自分の命を懸けて助けるのが正しい人間よ」

「…」


説教じみた言葉に、更に3人は表情が暗くなる。

それを見て、霊夢は長いため息をついた。


「…遠回しで聞こうと思ってたけど、

時間の無駄ね…だから、はっきり言うわ」

「…」

「…あなた達は彼女を助けたい?」

「……。
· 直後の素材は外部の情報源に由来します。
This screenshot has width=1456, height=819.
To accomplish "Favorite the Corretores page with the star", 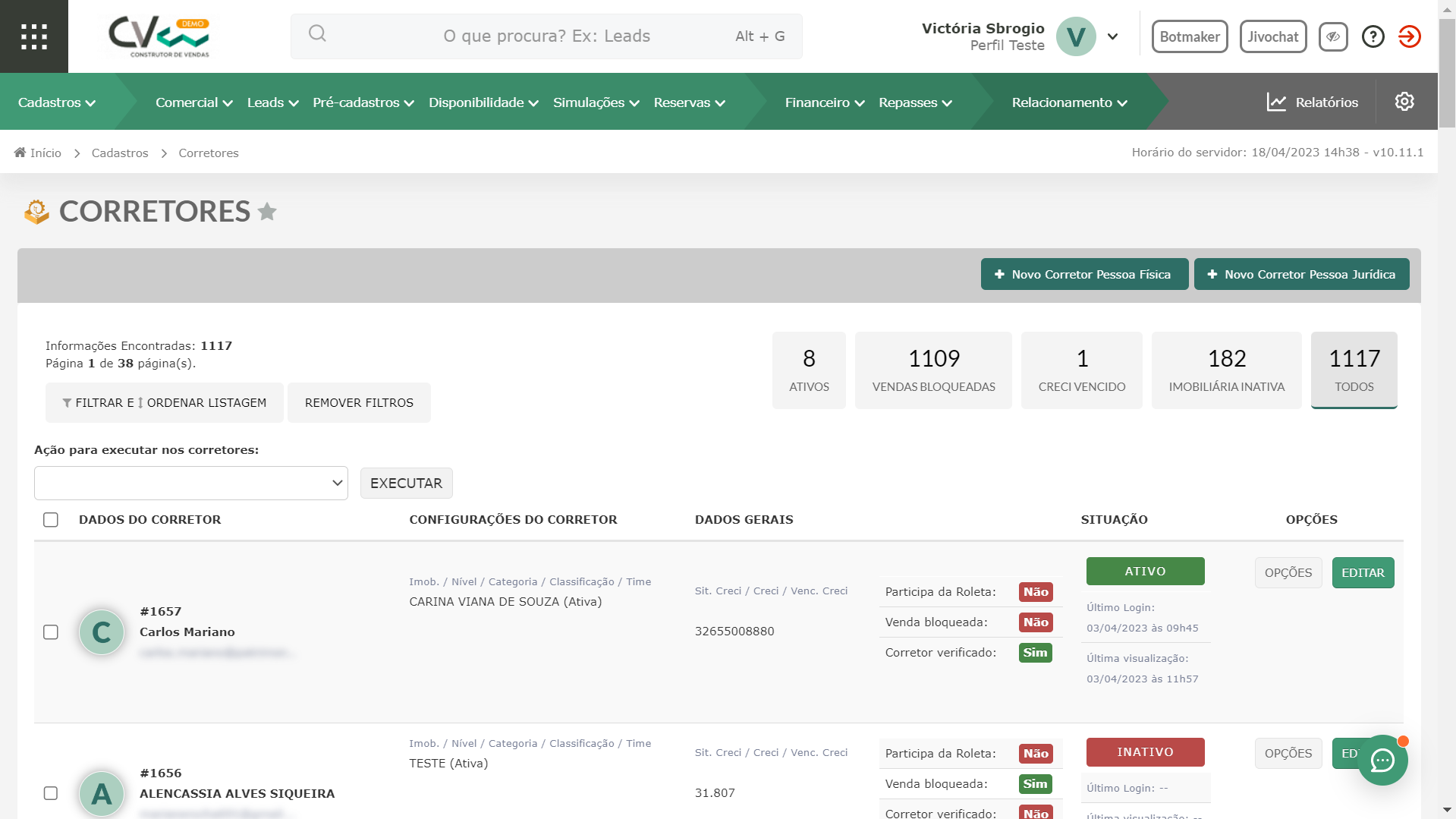I will pos(267,212).
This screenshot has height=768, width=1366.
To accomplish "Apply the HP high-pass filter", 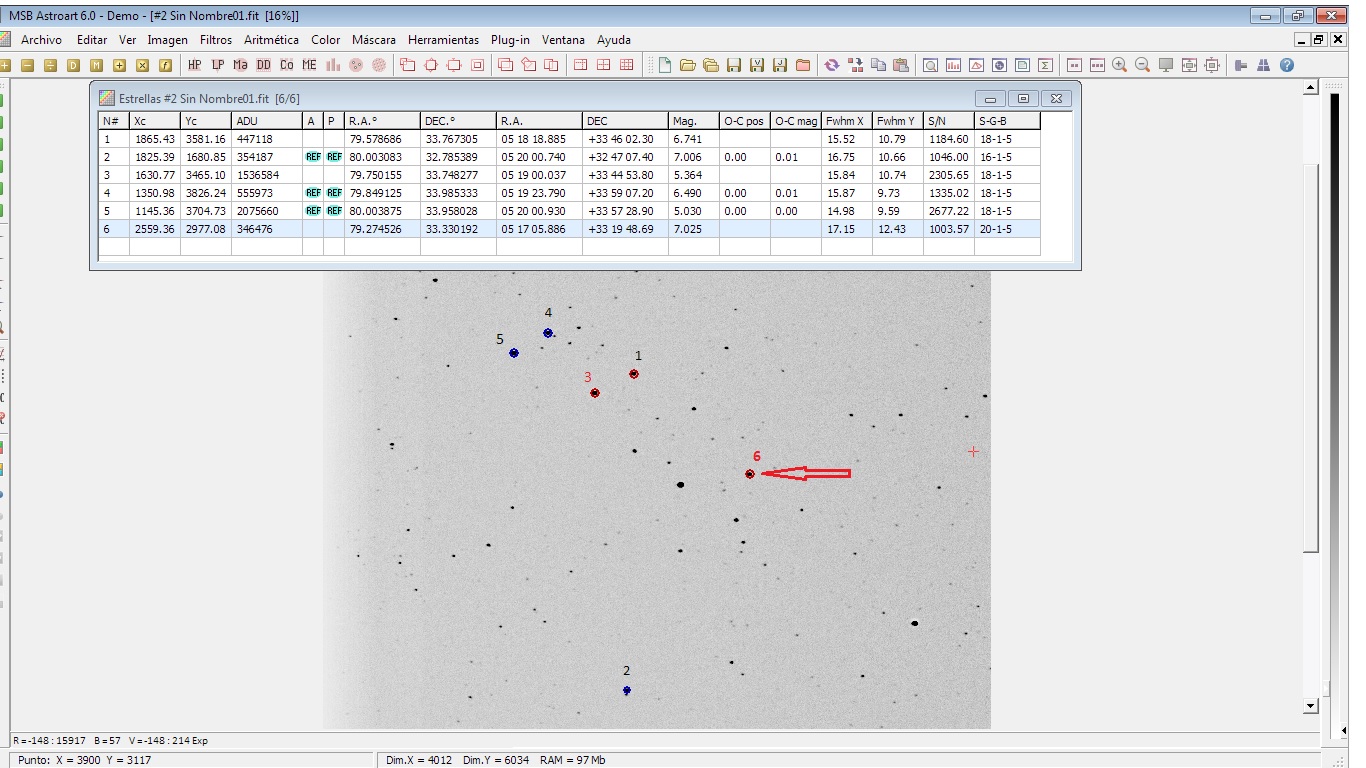I will pyautogui.click(x=194, y=65).
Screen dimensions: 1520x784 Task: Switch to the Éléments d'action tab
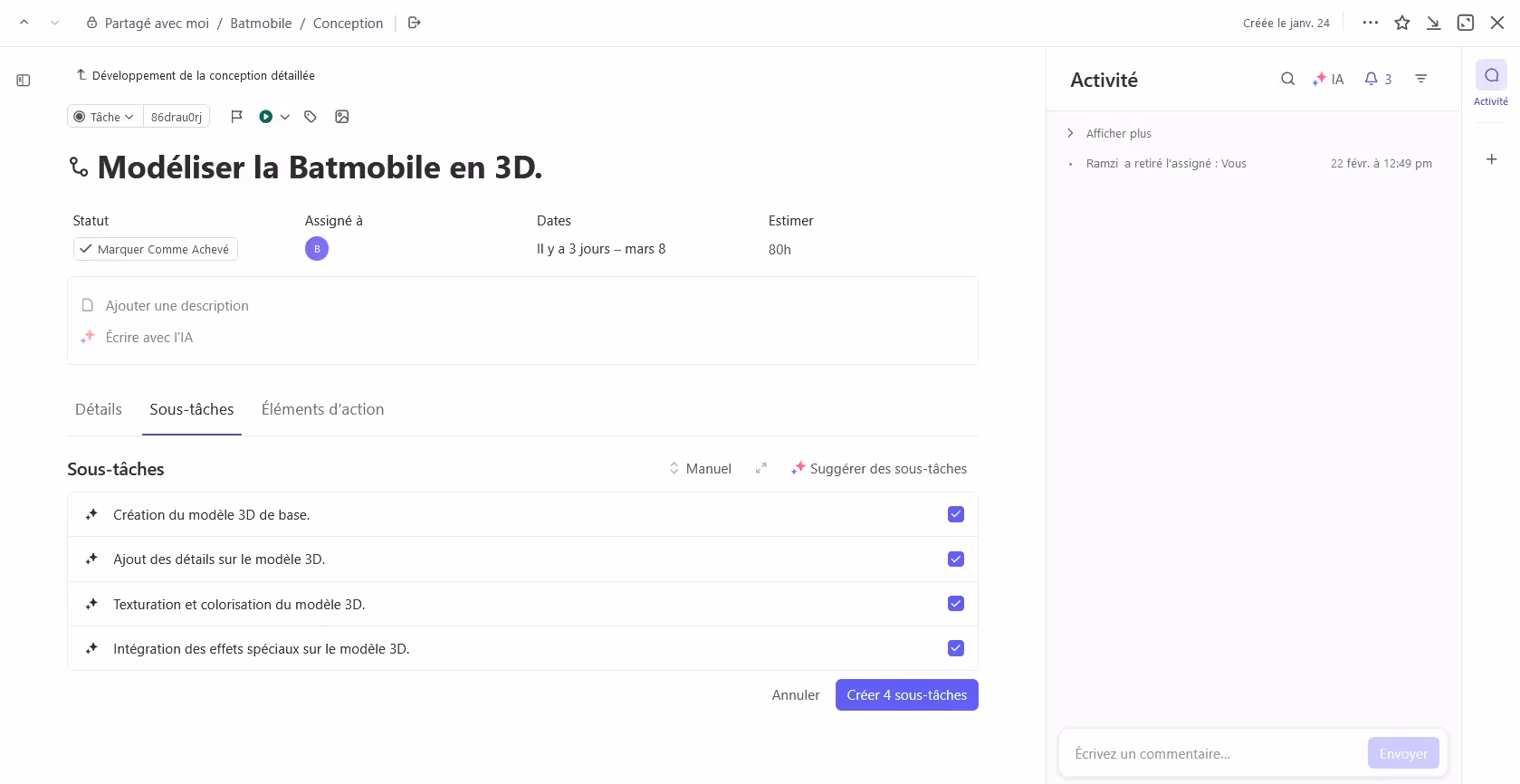[x=322, y=409]
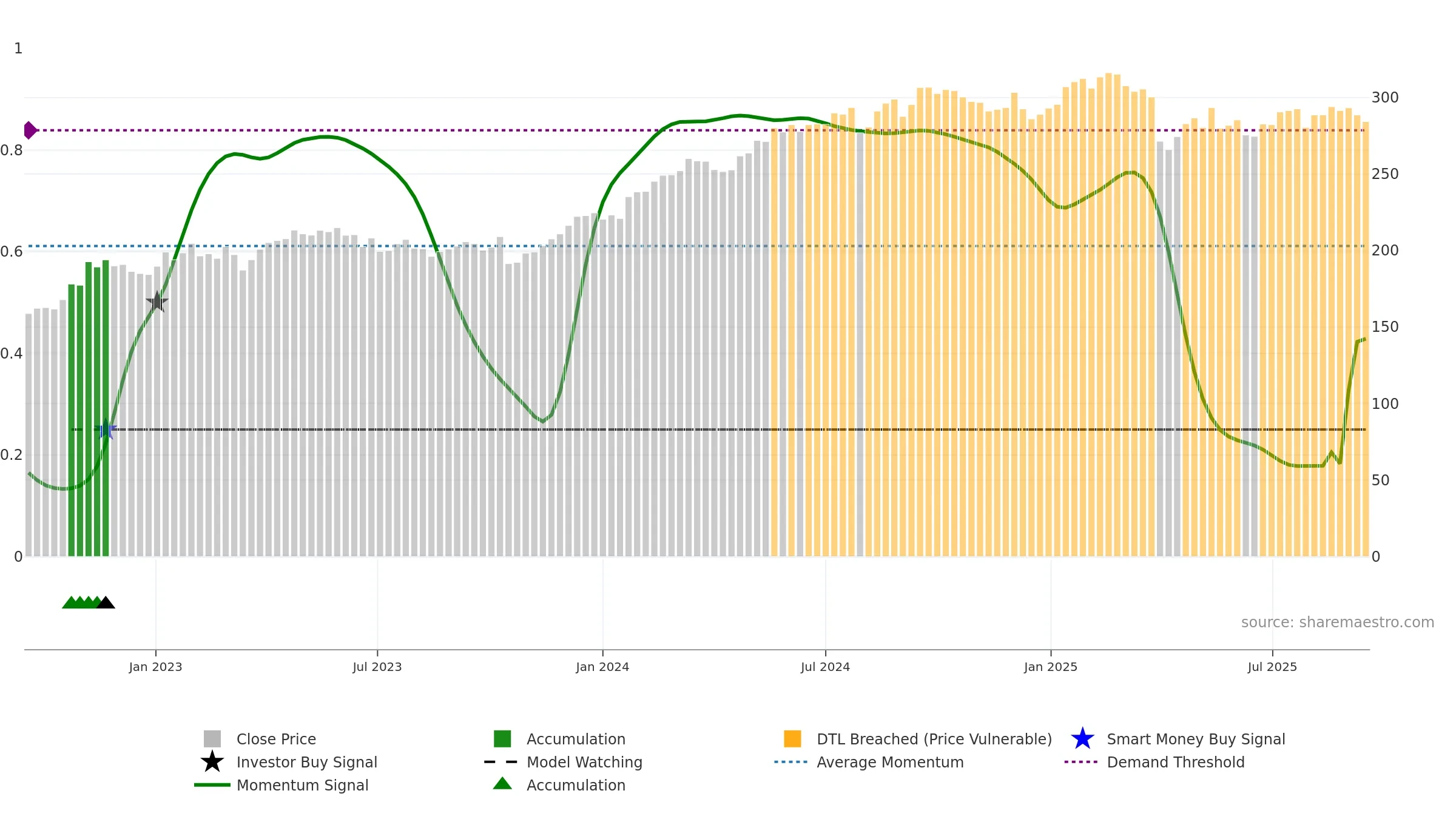
Task: Click the black triangle marker below chart
Action: coord(106,603)
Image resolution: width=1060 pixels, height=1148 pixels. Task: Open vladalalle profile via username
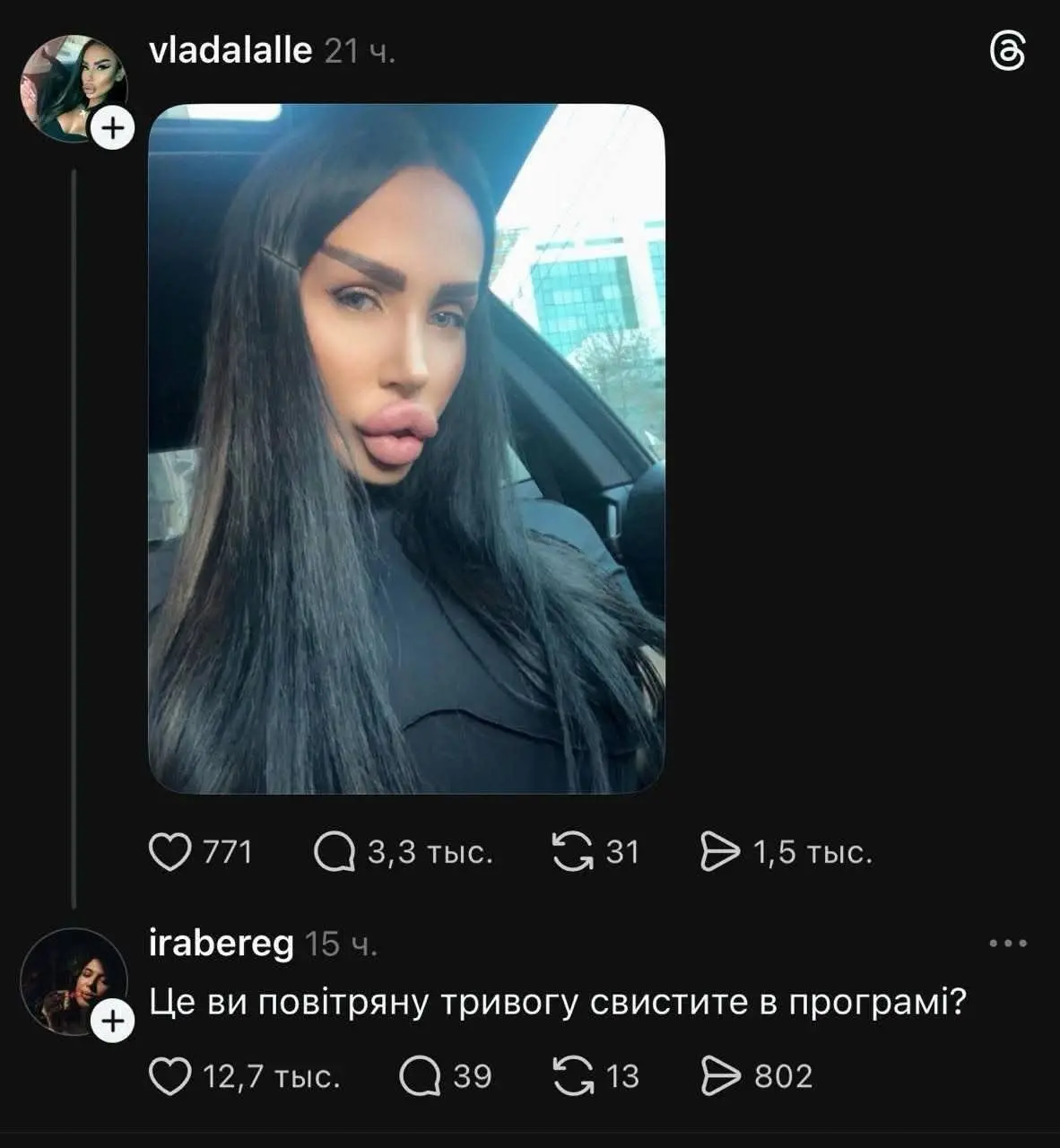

…………はい」


そう言いつつ、早苗は小さく頷いた。

それを聞き霊夢は目の前にいる早苗の頭を、

やたら強くお祓い棒で殴った。

早苗はその行動に困惑した表情を見せている。


「私達は最初から助ける気だったわ。

もちろん貸し借り付きでね…命を懸けるからね。

…………だから、今のこれでチャラよ」

「……霊夢……さん…!」

「行くわよみんな!隠れ家第1アパート組、

総動員してあの子をあそこから助け出すわよ!

異論なんか聞かないわ!みんな生きて帰るわよ!」


霊夢がお祓い棒を掲げ叫ぶと、

裏口の色々な場所に隠れていたみんなが飛び出す。

魔理沙、さとり、アリス、それに文。

人数は少ないものの、戦力は充分である。


「アパートって…ネーミングセンスないぜ、霊夢」

「うっさい魔理沙、殴るわよ!」

「チルノは橙の相手をしてくれています、

颯花もにとりと一緒に後で来るって言ってました」

「ありがとうさとり、とりあえずこれだけいれば、

戦力的には問題なさそうだし…

後は人の目につかないように飛べれば…」


裏口の近くにもマスコミやら人が集まっている。

このまま飛べば見つかってしまうだろう。


「それなら私達が玄関で時間を稼ぐ、

早苗、霊夢達と一緒に行ってあげて」

「諏訪子様…!」

「もしかしてそれってあたしもかい?」

「もちろん、神奈子も一緒に人々とお話するのさ」

「…仕方ない!2人でなるべく注目を集めるわ。

ほら行きな……怪我して帰ってくるんじゃないよ」

「…はい、悔いのないように頑張ります!」


諏訪子と神奈子が玄関に出て注目を浴びている最中、


霊夢達は一気に例の基地まで飛び立った。

時間は刻刻と過ぎていて、

もうすぐ時間が経過すれば桐柄は死んでしまう。


「……(待ってて…桐柄…!)」



「……あんな人…死んじゃえばいいんです…」

「…」


場所は隠れ家、藍の部屋に移った。

病んだように同じ言葉を繰り返す橙を、

チルノは側にいて励ますが、

目の前にあるそれを見続けている彼女を、

どう言って励ませばいいのか分からなかった。

同じ大切な人を失った同士、

藍が写っている写真を見つめたまま、

彼女達はみんなの帰りをただ待っていた。